Please revise the stretch of records from the line containing "Given: Switch to the チーム エクスプローラー tab" through the line containing "The width and height of the screenshot is (1102, 545).", swapping "Upgrade" for "Subscribe" and leaving everything else as is. Give only those lines.

# [Extracted material]
______

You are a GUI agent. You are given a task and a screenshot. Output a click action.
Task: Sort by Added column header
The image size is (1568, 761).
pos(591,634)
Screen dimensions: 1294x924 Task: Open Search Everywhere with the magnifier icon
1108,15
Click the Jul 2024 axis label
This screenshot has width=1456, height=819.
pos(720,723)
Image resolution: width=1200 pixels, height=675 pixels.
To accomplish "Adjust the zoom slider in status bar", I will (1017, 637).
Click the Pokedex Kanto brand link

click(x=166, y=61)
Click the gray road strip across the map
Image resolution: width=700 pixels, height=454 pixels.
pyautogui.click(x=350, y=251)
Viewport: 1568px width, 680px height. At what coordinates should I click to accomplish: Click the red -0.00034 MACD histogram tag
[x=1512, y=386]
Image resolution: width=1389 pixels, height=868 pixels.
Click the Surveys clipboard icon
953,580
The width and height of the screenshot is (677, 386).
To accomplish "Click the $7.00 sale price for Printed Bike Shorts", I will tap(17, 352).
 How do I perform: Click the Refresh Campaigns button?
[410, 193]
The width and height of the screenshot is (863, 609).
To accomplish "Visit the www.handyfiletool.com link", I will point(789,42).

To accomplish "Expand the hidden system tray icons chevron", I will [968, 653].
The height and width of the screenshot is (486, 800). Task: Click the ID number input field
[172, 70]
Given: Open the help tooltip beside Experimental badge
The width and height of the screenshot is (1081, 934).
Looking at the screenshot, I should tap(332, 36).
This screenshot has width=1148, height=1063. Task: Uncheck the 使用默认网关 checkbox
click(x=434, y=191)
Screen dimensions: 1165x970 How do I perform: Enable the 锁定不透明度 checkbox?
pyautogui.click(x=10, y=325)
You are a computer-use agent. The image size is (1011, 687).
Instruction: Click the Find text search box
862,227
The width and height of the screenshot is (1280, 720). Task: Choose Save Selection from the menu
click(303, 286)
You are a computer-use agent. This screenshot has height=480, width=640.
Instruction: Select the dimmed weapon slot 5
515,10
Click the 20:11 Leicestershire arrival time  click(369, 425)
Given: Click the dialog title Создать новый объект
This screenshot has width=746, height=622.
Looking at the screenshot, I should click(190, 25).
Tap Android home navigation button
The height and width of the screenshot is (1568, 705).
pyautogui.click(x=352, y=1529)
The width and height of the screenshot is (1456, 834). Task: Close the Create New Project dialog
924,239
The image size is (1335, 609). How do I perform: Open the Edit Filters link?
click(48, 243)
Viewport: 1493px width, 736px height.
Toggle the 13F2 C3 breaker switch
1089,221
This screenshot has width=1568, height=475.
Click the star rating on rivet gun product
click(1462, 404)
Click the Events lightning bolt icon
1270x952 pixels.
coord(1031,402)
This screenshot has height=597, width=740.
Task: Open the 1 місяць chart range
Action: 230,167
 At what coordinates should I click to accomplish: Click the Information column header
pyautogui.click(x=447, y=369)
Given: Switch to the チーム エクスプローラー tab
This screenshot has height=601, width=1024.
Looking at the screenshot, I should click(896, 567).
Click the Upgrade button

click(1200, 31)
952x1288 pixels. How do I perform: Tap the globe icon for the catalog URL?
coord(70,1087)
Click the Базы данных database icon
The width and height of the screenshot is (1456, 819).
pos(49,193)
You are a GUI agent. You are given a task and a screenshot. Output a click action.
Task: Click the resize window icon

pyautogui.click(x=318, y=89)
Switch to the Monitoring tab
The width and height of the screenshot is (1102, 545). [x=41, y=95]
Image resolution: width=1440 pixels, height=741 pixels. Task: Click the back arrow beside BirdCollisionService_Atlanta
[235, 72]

______

# [Result below]
Given: Switch to the チーム エクスプローラー tab
This screenshot has height=601, width=1024.
Looking at the screenshot, I should click(896, 567).
Click the Subscribe button

click(1200, 31)
952x1288 pixels. How do I perform: Tap the globe icon for the catalog URL?
coord(70,1087)
Click the Базы данных database icon
The width and height of the screenshot is (1456, 819).
pos(49,193)
You are a GUI agent. You are given a task and a screenshot. Output a click action.
Task: Click the resize window icon

pyautogui.click(x=318, y=89)
Switch to the Monitoring tab
The width and height of the screenshot is (1102, 545). [x=41, y=95]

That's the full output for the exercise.